* [Aim of the task]
Locate all lines in the data below that hold "голова" and show them.

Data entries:
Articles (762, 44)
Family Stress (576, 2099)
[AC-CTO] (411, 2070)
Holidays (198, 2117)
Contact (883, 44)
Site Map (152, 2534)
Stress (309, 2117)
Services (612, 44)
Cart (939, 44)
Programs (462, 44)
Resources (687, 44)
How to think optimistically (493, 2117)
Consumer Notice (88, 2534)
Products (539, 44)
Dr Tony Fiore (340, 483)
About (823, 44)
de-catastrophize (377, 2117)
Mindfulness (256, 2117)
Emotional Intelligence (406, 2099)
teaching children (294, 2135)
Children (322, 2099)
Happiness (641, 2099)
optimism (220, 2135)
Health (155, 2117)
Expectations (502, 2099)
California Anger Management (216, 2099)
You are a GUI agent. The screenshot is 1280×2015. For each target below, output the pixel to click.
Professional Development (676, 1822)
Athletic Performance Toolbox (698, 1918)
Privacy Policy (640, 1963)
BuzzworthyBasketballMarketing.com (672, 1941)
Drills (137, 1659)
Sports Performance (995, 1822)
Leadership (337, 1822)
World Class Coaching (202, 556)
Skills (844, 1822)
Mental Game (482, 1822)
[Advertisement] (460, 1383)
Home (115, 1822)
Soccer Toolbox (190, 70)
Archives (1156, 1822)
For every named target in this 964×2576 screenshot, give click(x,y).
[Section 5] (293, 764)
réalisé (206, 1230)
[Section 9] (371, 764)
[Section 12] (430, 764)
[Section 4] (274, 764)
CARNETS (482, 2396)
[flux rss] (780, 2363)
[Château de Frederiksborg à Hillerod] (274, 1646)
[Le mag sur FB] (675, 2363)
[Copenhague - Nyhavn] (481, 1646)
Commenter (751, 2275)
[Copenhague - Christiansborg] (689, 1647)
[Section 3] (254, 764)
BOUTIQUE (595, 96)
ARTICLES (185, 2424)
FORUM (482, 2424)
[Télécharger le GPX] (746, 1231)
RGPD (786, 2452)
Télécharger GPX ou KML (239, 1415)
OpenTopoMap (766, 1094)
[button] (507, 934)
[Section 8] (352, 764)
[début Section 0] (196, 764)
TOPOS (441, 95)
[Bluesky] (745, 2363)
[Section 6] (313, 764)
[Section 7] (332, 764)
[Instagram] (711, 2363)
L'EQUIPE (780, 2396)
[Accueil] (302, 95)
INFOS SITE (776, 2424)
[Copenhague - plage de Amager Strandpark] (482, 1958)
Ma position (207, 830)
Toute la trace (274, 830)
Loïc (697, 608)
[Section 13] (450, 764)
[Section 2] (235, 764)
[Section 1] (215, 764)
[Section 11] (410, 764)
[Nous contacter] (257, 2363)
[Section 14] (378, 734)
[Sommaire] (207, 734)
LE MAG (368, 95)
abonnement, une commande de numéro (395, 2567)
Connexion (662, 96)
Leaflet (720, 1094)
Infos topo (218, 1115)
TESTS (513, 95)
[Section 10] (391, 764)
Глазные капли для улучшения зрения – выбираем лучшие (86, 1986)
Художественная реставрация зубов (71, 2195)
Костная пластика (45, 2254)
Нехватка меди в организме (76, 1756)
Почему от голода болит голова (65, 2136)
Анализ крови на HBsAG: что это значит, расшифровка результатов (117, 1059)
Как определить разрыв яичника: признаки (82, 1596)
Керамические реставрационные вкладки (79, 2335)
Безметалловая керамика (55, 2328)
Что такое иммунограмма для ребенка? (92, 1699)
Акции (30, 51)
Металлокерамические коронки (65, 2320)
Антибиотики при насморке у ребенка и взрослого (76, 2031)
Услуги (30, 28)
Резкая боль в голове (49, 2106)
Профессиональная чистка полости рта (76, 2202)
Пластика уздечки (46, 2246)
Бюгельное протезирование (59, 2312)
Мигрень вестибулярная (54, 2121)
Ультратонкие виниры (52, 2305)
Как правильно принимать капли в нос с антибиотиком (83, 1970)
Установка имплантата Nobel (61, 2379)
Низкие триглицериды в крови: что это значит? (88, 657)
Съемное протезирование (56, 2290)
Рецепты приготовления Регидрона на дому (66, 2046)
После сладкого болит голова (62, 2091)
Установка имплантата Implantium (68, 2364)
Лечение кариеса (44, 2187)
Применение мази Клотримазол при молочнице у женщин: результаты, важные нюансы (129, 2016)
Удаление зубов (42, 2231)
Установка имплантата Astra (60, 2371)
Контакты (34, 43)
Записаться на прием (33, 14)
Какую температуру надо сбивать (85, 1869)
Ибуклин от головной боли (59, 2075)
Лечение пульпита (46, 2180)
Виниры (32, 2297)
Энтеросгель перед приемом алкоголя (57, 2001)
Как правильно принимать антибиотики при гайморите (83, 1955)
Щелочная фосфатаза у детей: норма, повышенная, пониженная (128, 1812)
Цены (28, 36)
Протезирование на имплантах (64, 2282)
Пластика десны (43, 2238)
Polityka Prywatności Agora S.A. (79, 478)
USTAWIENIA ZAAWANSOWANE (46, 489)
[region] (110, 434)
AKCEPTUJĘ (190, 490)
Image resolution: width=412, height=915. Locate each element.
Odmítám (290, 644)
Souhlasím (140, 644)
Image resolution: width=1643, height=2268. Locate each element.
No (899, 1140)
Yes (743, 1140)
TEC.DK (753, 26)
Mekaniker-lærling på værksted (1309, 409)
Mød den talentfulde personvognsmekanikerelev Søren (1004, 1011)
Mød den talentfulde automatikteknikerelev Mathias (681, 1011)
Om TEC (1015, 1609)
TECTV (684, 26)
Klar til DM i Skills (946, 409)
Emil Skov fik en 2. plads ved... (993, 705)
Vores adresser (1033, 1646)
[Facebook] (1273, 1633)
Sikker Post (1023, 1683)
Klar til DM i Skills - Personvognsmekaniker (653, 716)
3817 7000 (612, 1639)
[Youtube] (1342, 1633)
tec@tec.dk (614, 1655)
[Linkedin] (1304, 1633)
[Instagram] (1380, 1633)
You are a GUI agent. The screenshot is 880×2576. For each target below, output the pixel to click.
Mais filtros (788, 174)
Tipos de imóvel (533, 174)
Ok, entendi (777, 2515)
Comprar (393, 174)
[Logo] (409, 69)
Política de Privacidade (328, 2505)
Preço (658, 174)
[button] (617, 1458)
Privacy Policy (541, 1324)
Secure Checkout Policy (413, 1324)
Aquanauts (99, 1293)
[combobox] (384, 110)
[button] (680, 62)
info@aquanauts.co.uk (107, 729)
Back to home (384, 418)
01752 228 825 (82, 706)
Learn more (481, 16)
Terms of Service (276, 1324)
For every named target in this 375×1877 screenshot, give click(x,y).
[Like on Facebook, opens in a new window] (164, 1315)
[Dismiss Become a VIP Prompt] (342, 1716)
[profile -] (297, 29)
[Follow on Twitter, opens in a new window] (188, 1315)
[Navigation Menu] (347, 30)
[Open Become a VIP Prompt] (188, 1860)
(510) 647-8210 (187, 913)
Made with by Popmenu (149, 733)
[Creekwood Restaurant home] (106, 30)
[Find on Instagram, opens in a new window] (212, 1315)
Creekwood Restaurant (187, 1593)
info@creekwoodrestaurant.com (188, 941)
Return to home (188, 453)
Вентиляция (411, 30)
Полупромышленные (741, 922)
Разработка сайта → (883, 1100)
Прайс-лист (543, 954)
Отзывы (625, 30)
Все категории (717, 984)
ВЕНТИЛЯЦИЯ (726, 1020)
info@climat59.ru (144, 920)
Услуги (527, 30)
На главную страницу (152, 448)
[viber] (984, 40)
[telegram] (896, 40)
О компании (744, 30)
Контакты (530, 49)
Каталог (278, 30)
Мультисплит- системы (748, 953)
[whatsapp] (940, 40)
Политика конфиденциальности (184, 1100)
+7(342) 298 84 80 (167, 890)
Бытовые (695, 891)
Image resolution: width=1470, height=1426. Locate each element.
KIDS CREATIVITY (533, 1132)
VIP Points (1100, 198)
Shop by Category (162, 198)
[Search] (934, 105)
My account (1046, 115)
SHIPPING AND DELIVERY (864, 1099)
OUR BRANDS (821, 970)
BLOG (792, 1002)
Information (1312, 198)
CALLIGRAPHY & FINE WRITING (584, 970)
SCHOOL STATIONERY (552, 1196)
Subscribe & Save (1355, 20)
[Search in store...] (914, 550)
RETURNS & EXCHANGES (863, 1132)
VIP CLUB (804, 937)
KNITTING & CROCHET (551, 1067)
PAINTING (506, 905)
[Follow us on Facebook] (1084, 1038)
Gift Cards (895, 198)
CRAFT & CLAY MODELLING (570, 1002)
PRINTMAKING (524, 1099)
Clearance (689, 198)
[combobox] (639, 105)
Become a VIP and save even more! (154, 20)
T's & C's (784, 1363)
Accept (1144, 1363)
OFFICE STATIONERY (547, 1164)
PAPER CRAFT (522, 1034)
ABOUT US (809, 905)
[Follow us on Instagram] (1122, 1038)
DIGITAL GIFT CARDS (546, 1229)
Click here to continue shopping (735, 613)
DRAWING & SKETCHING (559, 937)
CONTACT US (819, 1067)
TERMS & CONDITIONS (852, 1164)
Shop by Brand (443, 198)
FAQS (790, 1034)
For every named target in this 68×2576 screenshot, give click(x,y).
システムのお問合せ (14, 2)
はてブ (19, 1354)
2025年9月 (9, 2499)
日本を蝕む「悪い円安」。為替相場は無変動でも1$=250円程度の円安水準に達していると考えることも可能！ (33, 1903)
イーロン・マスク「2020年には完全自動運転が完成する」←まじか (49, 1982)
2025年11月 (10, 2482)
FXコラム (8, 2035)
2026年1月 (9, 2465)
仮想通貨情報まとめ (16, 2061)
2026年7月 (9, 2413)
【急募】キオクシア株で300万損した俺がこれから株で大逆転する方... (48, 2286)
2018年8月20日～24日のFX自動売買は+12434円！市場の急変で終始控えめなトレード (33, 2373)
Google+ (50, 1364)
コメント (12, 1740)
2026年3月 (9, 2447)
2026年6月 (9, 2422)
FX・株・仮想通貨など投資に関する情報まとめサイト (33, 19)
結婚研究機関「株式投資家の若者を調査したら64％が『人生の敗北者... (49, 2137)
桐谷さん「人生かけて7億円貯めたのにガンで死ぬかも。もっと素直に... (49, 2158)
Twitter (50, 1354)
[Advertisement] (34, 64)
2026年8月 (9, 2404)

* [Output of the exercise]
Почему от голода болит голова (65, 2136)
После сладкого болит голова (62, 2091)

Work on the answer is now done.